Controverse et tendances en matière de langues
Bien que chanter dans une langue non officielle soit autorisé depuis de nombreuses années et soit devenu la norme, certaines personnes ne sont toujours pas satisfaites de cette décision. En 2008, le candidat français Sébastien Tellier a chanté la chanson « Divine » en anglais. Cela a suscité une controverse parmi les personnes chargées de protéger la langue française.
Alain Joyandet, secrétaire d’État à la coopération et à la francophonie, a déclaré : « Quand on a l’honneur d’être sélectionné pour représenter la France, on chante en français ». L’homme politique français François-Michel Gonnot a également porté plainte contre la chaîne de télévision française France-3, déclarant que « la défense de la langue française fait partie de la responsabilité de la chaîne », et a demandé à M. Tellier de chanter sa chanson de l’Eurovision en français.
Plus récemment, la candidate espagnole Ruth Lorenzo a été critiquée par la Real Academia Española, l’organisme gouvernemental chargé de réglementer la langue espagnole, pour avoir choisi de chanter « Dancing in the Rain » principalement en anglais. Ruth a répondu en disant : « L’anglais est une réalité en Espagne et j’ai voulu capturer cela dans ma chanson ». Elle a ajouté que le refrain ne pouvait être qu’en anglais.
Une autre tendance intéressante est l’inclusion d’autres types de langues dans les spectacles, comme les langues imaginaires et les langues des signes. La Belgique a été le premier pays à concourir avec une chanson en langue imaginaire en 2003. Urban Trad, le candidat belge, a remporté la deuxième place avec sa chanson « Sanomi ». La Belgique a de nouveau participé avec une chanson dans une langue imaginaire en 2008, mais avec beaucoup moins de succès. Les Pays-Bas ont également chanté dans un mélange d’anglais et de langue imaginaire en 2006, également sans grand succès.
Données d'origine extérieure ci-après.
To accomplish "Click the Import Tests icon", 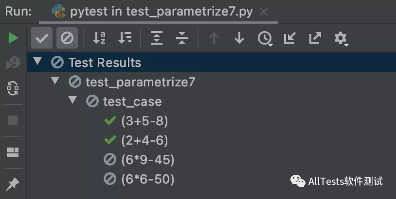I will pyautogui.click(x=290, y=38).
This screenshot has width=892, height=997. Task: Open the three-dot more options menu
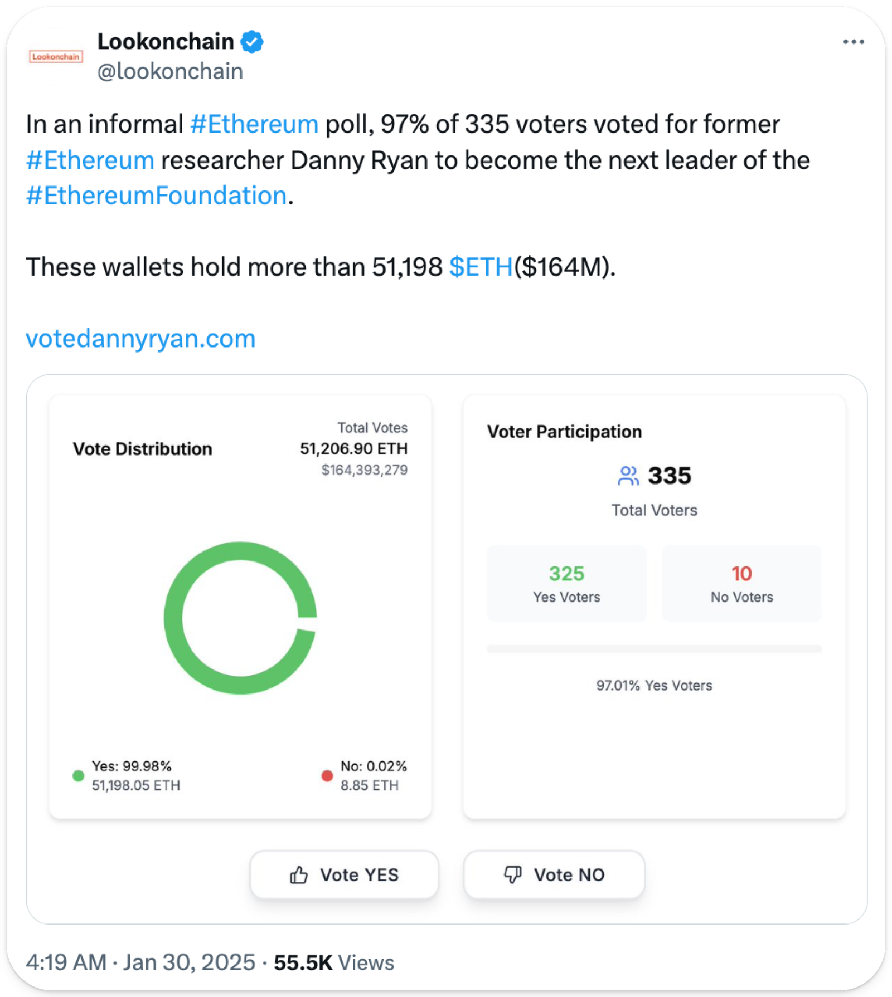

La langue des signes a également été utilisée à plusieurs reprises. Cinq pays différents ont inclus la langue des signes dans leurs performances. Toutefois, les règles stipulent qu’une chanson doit être chantée et ne peut être purement instrumentale, de sorte qu’une chanson interprétée uniquement en langue des signes n’est techniquement pas autorisée. Toutefois, ces tendances témoignent de l’inclusion et de la popularité croissante de différentes langues.
À quoi s’attendre lors du concours de cette année ?
Le concours de cette année approche à grands pas. Comme les pays doivent choisir leur chanson à l’avance, nous savons déjà quelles seront les langues de cette année. Sur les 37 pays, 28 concourront avec une chanson entièrement en anglais ou avec des paroles en anglais dans une certaine mesure. Bien qu’il s’agisse d’une rupture par rapport à la tendance des dernières années, qui consistait à inclure plus de langues officielles et moins d’anglais, cela pourrait être dû au fait que l’anglais est la langue du pays hôte de cette année, le Royaume-Uni.
Conclusion
Bien que nous assistions cette année à une domination quasi-totale de la langue anglaise au concours Eurovision, au cœur du spectacle, il s’agit de rassembler les gens pour leur faire vivre une expérience commune. Bien qu’elle ait remporté le concours l’année dernière, l’Ukraine n’accueillera pas l’événement pour des raisons de sécurité liées à la poursuite de l’invasion russe. En revanche, elle s’est associée au Royaume-Uni, qui avait remporté la deuxième place l’année dernière, et l’émission se déroulera à Liverpool. Le slogan de cette année est « United By Music » (Unis par la musique) afin de montrer le partenariat entre le Royaume-Uni et l’Ukraine ainsi que le pouvoir de la musique pour rassembler les gens. Les demi-finales se dérouleront le mardi 9 mai et le jeudi 11 mai. Les finalistes s’affronteront le samedi 13 mai.